BATTLE: LOS ANGELES is a non-stop action vehicle that takes all the best things about war and alien films and jams them together for a high octane good time. Of course, there were a couple times when the tone dropped a beat or two and inserted the token “emotional heartstring” cord. I’m never opposed to this when done correctly but here it felt awkward and forced with the little kid and even the vet chick. I get that they’re going to run into civilians and that there’ll be casualties along the way but for me, I think the dilemma and guilt surrounding Aaron Eckhart’s character (his past decisions and their repercussions on his current plight) were set in place to provide more than enough emotional drama without going overboard. I also really dug the Solid Snake type tactics employed toward their mission’s final hour, it was believable and in my opinion the only way to properly get the job done.
Behind the Battle: The cast and crew get up close and personal about the gritty fight scenes and I loved every second of it.
Directing the Battle: Much like the previous feature, this one gives us the insight of director Jonathan Liebesman. He described the script as a perfect fit for him.
Aliens in LA: Here the boys on the alien effects team discuss how the bar's been raised so high that they needed to go big or go home.
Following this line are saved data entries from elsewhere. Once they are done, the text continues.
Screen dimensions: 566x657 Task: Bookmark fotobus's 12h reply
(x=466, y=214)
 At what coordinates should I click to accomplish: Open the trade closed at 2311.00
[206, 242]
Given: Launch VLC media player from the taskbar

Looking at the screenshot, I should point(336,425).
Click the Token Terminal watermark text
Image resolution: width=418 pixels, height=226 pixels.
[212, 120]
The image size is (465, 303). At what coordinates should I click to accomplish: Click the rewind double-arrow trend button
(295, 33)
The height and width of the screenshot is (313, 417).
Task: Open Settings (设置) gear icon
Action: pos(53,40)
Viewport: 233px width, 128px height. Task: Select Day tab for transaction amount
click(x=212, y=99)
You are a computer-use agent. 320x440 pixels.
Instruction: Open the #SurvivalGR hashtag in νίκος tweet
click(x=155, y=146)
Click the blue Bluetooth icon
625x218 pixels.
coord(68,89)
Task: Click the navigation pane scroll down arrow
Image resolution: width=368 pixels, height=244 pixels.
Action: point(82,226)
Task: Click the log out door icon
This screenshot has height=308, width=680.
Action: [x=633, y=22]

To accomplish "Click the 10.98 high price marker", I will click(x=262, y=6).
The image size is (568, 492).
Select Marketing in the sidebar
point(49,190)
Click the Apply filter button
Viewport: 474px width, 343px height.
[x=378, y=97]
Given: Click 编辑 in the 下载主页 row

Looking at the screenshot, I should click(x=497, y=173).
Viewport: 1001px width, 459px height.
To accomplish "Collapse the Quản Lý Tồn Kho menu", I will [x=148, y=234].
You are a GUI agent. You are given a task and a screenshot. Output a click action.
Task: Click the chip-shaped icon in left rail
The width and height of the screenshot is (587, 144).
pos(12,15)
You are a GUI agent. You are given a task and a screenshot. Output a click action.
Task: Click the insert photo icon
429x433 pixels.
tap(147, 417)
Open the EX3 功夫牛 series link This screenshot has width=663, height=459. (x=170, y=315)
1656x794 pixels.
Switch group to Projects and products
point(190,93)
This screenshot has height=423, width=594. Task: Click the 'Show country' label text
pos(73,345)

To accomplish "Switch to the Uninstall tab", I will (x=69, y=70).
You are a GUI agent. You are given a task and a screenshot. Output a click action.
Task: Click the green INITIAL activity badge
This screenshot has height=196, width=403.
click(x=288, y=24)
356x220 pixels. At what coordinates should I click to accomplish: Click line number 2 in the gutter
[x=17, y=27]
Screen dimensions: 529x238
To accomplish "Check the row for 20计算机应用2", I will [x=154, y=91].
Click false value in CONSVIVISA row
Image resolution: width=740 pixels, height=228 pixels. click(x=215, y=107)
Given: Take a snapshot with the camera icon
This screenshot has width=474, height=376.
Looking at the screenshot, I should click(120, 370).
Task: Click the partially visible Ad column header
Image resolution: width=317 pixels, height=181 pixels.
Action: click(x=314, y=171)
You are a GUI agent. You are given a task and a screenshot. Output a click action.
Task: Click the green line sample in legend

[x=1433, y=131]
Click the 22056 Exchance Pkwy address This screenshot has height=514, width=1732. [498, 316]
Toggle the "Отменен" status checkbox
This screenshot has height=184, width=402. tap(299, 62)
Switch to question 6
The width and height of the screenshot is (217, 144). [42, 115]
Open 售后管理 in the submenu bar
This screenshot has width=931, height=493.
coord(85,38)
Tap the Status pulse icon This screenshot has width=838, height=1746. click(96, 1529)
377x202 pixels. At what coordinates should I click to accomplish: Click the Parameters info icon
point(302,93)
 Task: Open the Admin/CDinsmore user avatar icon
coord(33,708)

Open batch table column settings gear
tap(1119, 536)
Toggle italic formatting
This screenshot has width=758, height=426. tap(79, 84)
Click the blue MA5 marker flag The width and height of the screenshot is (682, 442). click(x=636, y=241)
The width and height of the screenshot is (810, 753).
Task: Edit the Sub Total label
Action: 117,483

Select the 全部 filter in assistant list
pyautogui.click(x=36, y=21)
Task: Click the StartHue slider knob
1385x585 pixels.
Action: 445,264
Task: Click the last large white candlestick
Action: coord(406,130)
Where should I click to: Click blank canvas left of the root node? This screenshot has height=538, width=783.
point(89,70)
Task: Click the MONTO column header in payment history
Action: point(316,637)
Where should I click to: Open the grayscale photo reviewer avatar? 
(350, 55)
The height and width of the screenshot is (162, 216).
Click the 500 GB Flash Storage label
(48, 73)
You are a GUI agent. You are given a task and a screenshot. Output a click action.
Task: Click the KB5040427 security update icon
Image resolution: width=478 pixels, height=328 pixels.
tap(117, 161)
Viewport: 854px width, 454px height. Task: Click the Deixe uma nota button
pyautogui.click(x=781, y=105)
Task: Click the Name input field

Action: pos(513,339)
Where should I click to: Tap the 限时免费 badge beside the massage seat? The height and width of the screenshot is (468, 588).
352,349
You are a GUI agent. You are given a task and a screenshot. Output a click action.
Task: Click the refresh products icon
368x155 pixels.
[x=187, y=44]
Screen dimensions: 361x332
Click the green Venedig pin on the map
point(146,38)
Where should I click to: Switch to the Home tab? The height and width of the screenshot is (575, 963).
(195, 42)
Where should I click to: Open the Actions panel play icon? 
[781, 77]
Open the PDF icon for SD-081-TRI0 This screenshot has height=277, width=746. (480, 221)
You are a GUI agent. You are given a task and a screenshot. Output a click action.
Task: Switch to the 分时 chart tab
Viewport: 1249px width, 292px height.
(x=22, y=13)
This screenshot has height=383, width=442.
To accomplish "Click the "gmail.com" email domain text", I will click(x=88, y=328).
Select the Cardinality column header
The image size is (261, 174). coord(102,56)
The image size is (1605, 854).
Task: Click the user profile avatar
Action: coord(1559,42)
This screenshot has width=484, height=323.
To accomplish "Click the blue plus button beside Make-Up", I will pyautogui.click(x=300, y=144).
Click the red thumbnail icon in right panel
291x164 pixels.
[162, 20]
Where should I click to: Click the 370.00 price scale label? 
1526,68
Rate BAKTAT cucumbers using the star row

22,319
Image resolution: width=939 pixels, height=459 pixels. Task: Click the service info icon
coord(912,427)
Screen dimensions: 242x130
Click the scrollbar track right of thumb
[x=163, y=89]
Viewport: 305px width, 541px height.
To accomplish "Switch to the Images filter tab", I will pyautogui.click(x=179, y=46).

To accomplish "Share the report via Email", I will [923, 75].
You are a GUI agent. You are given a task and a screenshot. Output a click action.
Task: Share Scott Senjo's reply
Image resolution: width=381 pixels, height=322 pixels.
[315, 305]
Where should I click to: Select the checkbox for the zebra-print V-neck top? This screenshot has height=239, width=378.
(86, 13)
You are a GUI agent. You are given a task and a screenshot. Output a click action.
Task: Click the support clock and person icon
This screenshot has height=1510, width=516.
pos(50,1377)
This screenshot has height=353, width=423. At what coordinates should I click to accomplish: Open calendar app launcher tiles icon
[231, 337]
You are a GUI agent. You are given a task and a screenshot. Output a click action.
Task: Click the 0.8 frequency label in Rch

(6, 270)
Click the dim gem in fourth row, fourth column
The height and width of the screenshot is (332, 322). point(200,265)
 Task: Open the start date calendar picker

I dug their efforts.
Preparing for Battle: The production team discuss how the cast was prepped for battle. Looks like some rigorous training to me.
Boot Camp: Picking up where the last feature left off, this one explores a more in depth look at the physical training needed to prepare the cast for all out war.
Creating L.A. in LA: Here we get a closer look at filming in Santa Monica. I would have loved to be an extra in one of these shoots.
The Freeway Battle: This feature leads us through all the ins and outs of this epic battle sequence. It was even cooler the second time around.
Previews: There's a handful of trailers, some BD-LIVE content as well as a demo for RESISTANCE 3 for the PS3.